I decided today would be "the end" because this date is significant to me. Yet, I sit here and wish I had said more about character development, dialogue, plot and sub-plots, arcs and so many other writing elements I learned at uni and from peers (books, blogs, and my cherished beta readers).
The end comes and shouldn't be prolonged beyond its time. Don't put your story on life support, let it go to resonate in the minds of the readers long after they have read it.
I should add, don't rush the end. Don't leave your readers still hungry for the resolutions left unwritten.
So the end comes. It is short in comparison to the middle, yet it has always been the goal. If you think of a bell curve in statistics, the beginning and end are the outward edges. The middle is the swollen part between them.

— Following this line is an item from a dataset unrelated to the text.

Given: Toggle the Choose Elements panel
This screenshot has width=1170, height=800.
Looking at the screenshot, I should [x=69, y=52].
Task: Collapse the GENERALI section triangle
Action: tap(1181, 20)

Whether the story is "a day in the life" twenty-four hours in a rapid paced adventure of espionage or the saga of a western frontier family, the end is the curtain call. First you finish up with the minor characters, then the next prominent, then the main character and the antagonist. They hold hands and bow. The stage darkens. The curtain closes. Those who 'got' the story sit as the house lights come on and others begin to leave.
They are satisfied. It will be a least a day or more before they pick up their next book and begin the adventure between the covers.
What have you done? You have resolved everything you've mentioned throughout the story. You've used every prop the prop master set on the stage. One by one, each character's quest has been resolved and has helped to carry the main character to their resolution. The music (pace) has been perfect. Every line delivered as intended.
You type, "THE END" and sit back; satisfied, complete as your readers will feel too.